|M.Sc Student||Milostov Rinat|
|Subject||Enhancements of Abstraction Heuristics for Optimal|
|Department||Department of Industrial Engineering and Management||Supervisor||Professor Carmel Domshlak|
|Full Thesis text|
The field of automated, domain-independent planning aims to build algorithms that are able to solve general tasks by synthesizing a course of actions in order to achieve certain goals. Planning algorithms perform reachability analysis in large-scale state spaces that are implicitly described in a concise manner via some intuitive declaration language.
The classic planning task description includes: a set of variables and a finite domain for each variable, a set of deterministic actions that changes variables' values, an initial state (full variable assignment) and a formal specification of goal states.

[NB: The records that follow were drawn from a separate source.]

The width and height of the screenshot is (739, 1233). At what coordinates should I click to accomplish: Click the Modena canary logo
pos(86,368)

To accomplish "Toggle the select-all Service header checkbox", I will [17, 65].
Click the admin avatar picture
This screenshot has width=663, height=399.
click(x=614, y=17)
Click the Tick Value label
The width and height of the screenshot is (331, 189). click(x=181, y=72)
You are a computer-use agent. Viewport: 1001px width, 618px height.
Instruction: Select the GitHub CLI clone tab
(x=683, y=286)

Typically we will try to solve this task by finding a sequence of actions that takes us from the initial state to some goal state. In optimal planning we try to find the shortest possible sequence.
The state space of such a planning task is typically huge, exponential in the number of state variables. In order to overcome this difficulty, we use a heuristic state-space search. This kind of approach involves some kind of search algorithm and a heuristic function. The heuristic function estimates the distance between a search node to the nearest goal node. Algorithms for optimal planning tasks use admissible (lower bound) heuristics in order to correctly direct the search and insure the optimality of the solution.

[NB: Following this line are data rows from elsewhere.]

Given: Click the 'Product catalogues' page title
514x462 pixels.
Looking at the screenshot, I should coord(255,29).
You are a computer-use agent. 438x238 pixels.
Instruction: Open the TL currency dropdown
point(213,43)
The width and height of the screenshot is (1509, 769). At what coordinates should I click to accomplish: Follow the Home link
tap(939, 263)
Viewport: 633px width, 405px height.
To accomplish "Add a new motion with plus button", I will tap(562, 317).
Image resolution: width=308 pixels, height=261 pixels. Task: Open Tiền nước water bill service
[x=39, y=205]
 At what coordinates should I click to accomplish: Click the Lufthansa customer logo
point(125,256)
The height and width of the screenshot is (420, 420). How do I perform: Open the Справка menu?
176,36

One of the powerful mechanisms for producing admissible heuristics are abstractions. An abstraction heuristic is based on mapping the planning task transition system to an abstracted transition system that is typically smaller. The heuristic value of a state is the distance from the corresponding state in the abstracted transition system to the closest abstracted goal state. By their definition, abstraction heuristics are always admissible.
There are several successful approaches to deriving abstraction-based heuristics, and here we focus on one of them, namely the merge-and-shrink abstractions.

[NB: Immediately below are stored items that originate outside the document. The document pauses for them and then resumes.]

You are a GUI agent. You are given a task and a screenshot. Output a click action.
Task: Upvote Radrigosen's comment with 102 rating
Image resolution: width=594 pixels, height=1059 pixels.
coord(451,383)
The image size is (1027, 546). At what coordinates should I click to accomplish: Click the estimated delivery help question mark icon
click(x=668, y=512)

Analyzing strengths and weaknesses of the merge-and-shrink abstractions, our primary objective in this work was to increase the accuracy of the induced heuristics by refining the strategy for the merge-and-shrink abstraction generation algorithm. We found that, in some cases, the current merge-and-shrink strategy wrongly decreases heuristic value by poor choices in the shrink step (regarding which states to shrink together) that creates "shortcuts" to the goal. We identify such cases, suggest approaches to avoid them, and conduct an experimental validation of our proposal.